The one thing to remember: "eventually consistent" is not a get-out-of-jail-free card. It requires explicit reasoning about what happens during the window before consistency is reached.
CAP Theorem
In a distributed system, a network partition forces a choice: consistency (all nodes return the same answer) or availability (all nodes keep responding). You cannot have both. This is not a technology limitation — it's a mathematical proof. Every distributed database makes a CAP choice; the documentation tells you which.
The one thing to remember: CAP is often misquoted as "pick two of three." During a partition, you only pick one — CA systems don't exist in a distributed network.
PACELC Theorem
CAP describes the partition case. PACELC covers the rest of the time. Even when the network is healthy, distributed systems must trade off between latency and consistency. Low-latency reads serve from the nearest node (fast, potentially stale). Strongly consistent reads wait for all nodes to agree (accurate, slower). PACELC is why strong consistency has a cost even on a good day.

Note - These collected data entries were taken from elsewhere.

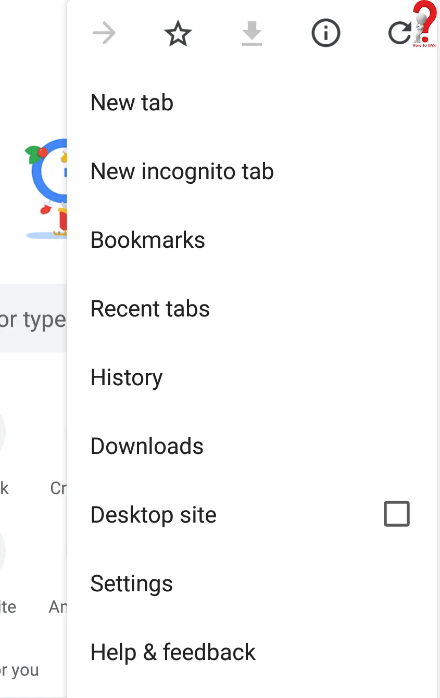Enable the Desktop site checkbox
440x698 pixels.
[397, 514]
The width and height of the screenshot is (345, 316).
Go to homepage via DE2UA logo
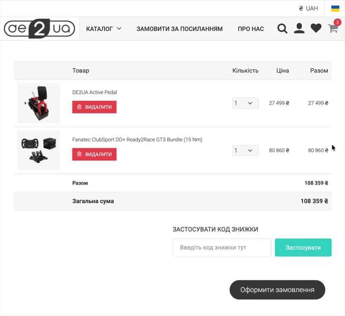[40, 29]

The one thing to remember: PACELC is the question your performance team will ask after your architects have satisfied CAP. Both conversations are necessary.
Consistency Models
Not a binary choice but a spectrum: strong consistency, linearisability, sequential consistency, causal consistency, monotonic reads, read-your-own-writes, eventual consistency. Different models offer different guarantees at different performance costs. Knowing the spectrum lets you choose deliberately rather than accepting a database's default and hoping it's good enough.
The one thing to remember: "eventually consistent" is the bottom of the spectrum, not a synonym for "distributed." Most systems can afford something stronger than eventual consistency for most of their operations.
Single Point of Failure
Any component whose failure brings down the system. SPOFs hide in unexpected places: a shared database primary, a deployment pipeline, a single engineer with tribal knowledge. Finding them requires mapping every critical path. Eliminating them requires redundancy, which has costs — which is why SPOFs persist even in mature, well-funded systems.
The one thing to remember: the SPOF you don't know about is more dangerous than the one you've accepted. Audit regularly.
High Availability vs Fault Tolerance
Both aim to keep systems running. HA minimises downtime through rapid failover — there's a brief interruption, but recovery is fast. Fault tolerance eliminates the interruption entirely by running redundant components in parallel. Fault tolerance is the right choice when even a two-second gap is unacceptable. It's significantly more expensive to build.
The one thing to remember: most systems need HA. Very few need true fault tolerance. Conflating them leads to either underengineered systems that go down too long, or overengineered ones that cost too much.
How they connect
These nine concepts aren't independent. They form a set of connected tensions:
Availability vs Consistency — the CAP tradeoff at scale. You can chase high availability or strong consistency; you cannot maximise both in a distributed system under partition.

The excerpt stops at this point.